It may be worth re-iterating that the selection methodology for this survey was the survey administrator’s email contact list. This may explain the high rate of university affiliations in the responses.
However, that the university responses outnumber the high school responses by about 15% may reflect some misunderstanding about the question, given that high school graduation is typically a prerequisite for entering university.
Testing for self-conscious affiliation with municipal, provincial and federal levels of organization is largely meant to anticipate the nature of the policy areas which form a major part of the Aboriginal self-government rights questions coming later in the survey.
Along with the high rate of university affiliation, a fairly high rate of non-profit affiliation may prove interesting when cross-tabbing with for-profit affiliations on rights and sovereignty issues.
Heritage Results
Amongst the Registered Affiliations for the “Heritage Results” the only remarkable observations are the large similarity across the Heritage categories. Again the methodology (survey admin’s email list) may account for this.
I will use the word Indigenous (generic) with the term ‘generic’ in brackets to refer to the collection of labels: Aboriginal, First Nation, Indian, Indigenous, Métis, Native.
The only marginal discrepancies are the lack of affiliation of Indigenous (generic) respondents with municipal and provincial organizations.
Or the lack of non-Indigenous (generic) affiliation with Indigenous organizations and communities.

Supplied material:
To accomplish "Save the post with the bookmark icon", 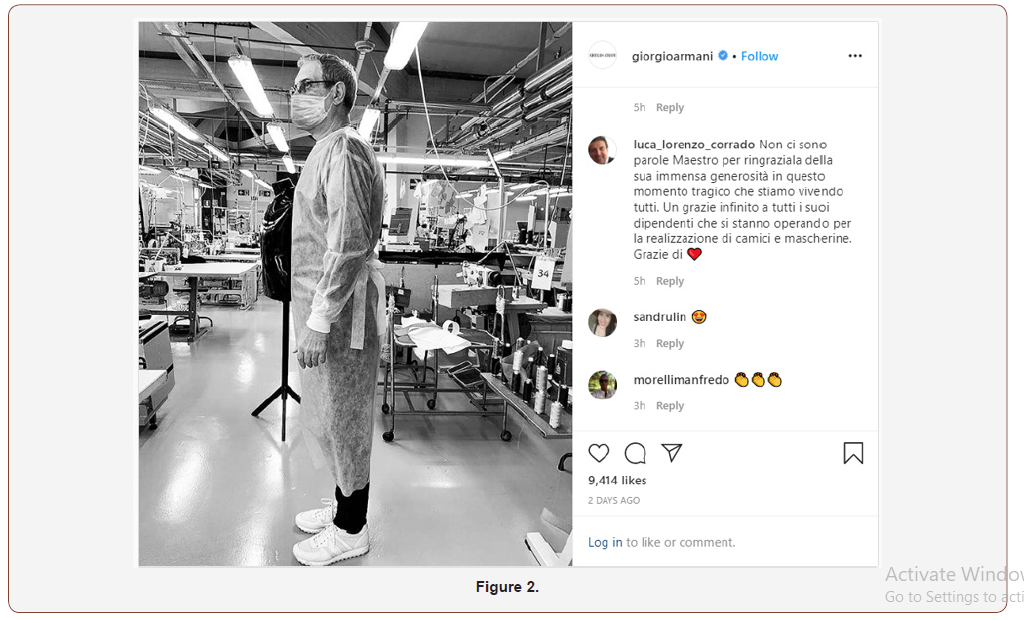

Tasks for this exercise:
(A) Write out the survey commentary word for word, starting at "I will use the" and ending at "and provincial organizations.".
(B) Continue the survey commentary from its last sentence.
The material has no role in this work.

Final results:
(A)
I will use the word Indigenous (generic) with the term ‘generic’ in brackets to refer to the collection of labels: Aboriginal, First Nation, Indian, Indigenous, Métis, Native.
The only marginal discrepancies are the lack of affiliation of Indigenous (generic) respondents with municipal and provincial organizations.

(B)
The only other significant observation is the high number of respondents affiliated with universities. Again, the methodology may account for this.
Your Heritage
This section deals with questions of your heritage and identity.
List A
Question 2. Please note the list of items for this question will be used in the next question and will be called List A. Based upon your understanding of the following terms, with which of the following, if any, would you self-identify in the Canadian context? Please check any of the following which you believe apply.
I self-identify as…
- Aboriginal
- First Nation
- Indian
- Indigenous
- Inuit
- Métis
- Native
List A
List A was constructed as much to allow for various labels of self-identification without necessarily looking for significant distinctions that would manifest across other survey questions.
For example, if we compare Aboriginal, FirstNation, Indian, Indigenous and Native, we may simply be observing the drift in preferred language usage over time which people use to self-identify without drawing a significant distinction regarding beliefs and attitudes.
We should be able to see in our more advanced reporting how many survey participants self-identified one or more of the terms offered here.
Of course, legally speaking, according to Canadian references, Aboriginal includes Indians, Métis and Inuit, however, from the vantage point of “self-identification”, usage may be more complicated, fluid or flexible than that.
All of these possible implications would need to be drawn out by research which explores such issues more deeply than anything we’ve done in this survey.
Heritage Results
The List A heritage question perhaps unsurprisingly indicates that Indigenous (generic) respondents selected First Nation, Indigenous and Aboriginal more than Indian or Native as a term of self-identification.
A small portion of French versus no British self-identifiers selected Indigenous (generic) categories of self-identification.
Unfortunately, we had no respondents who responded by selecting the Inuit heritage category.
Ancestry
Question 3. This question refers back to the previous question’s list of choices, labelled List A. Based upon your understanding, consider the following. Please check any of the following which you believe apply.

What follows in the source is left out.